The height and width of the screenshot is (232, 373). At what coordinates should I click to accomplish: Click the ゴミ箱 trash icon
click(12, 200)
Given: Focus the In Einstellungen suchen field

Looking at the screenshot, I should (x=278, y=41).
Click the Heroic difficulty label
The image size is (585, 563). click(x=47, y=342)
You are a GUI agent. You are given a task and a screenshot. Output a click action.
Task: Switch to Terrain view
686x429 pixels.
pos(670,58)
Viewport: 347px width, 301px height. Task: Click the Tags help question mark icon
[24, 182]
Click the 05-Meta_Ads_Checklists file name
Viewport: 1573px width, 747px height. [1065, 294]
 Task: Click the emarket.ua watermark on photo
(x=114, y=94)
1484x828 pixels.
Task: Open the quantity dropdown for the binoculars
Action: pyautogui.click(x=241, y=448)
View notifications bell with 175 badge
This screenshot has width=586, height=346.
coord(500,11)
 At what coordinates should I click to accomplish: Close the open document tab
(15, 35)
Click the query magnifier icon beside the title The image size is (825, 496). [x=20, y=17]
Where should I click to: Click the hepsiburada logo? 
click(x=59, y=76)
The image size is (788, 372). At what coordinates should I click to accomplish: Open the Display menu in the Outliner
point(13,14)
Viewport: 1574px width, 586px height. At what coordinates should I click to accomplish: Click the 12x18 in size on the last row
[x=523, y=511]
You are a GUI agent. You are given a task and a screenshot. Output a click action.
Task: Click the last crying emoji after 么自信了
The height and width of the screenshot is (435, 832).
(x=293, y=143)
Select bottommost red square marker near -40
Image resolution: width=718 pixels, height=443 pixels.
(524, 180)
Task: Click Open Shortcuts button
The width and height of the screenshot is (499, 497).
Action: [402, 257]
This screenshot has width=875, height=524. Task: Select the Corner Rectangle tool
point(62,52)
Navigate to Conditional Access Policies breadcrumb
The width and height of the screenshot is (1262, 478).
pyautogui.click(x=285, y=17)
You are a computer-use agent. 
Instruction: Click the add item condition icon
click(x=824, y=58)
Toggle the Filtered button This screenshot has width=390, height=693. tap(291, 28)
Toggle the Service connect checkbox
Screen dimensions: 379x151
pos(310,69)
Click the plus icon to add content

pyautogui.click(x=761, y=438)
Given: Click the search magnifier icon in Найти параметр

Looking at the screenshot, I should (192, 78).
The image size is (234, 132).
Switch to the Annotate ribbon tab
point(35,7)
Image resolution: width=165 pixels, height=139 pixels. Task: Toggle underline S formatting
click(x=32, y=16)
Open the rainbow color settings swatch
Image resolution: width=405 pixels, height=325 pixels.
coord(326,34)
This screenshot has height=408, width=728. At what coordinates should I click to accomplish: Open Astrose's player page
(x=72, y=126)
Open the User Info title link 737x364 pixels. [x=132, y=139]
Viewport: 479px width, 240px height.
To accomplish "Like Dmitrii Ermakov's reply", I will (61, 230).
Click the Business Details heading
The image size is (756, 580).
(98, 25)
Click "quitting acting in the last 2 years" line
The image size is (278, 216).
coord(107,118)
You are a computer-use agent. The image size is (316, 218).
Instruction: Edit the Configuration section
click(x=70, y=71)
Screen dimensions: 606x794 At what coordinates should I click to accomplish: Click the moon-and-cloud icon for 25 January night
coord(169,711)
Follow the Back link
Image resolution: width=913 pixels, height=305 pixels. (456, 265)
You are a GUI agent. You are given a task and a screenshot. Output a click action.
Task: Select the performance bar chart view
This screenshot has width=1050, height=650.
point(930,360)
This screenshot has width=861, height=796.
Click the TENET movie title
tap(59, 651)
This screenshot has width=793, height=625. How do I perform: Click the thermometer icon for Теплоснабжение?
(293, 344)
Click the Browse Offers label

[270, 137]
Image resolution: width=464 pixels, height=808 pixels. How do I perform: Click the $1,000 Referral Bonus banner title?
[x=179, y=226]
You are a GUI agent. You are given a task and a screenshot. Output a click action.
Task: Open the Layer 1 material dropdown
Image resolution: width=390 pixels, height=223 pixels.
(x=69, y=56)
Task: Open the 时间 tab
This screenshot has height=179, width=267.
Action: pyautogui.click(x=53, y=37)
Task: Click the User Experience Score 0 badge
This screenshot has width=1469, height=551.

------------------------------------------------

For the string "User", filter the data and copy out each line where it occurs.

● **Your response**:
Open the User Info title link 737x364 pixels. [x=132, y=139]
Task: Click the User Experience Score 0 badge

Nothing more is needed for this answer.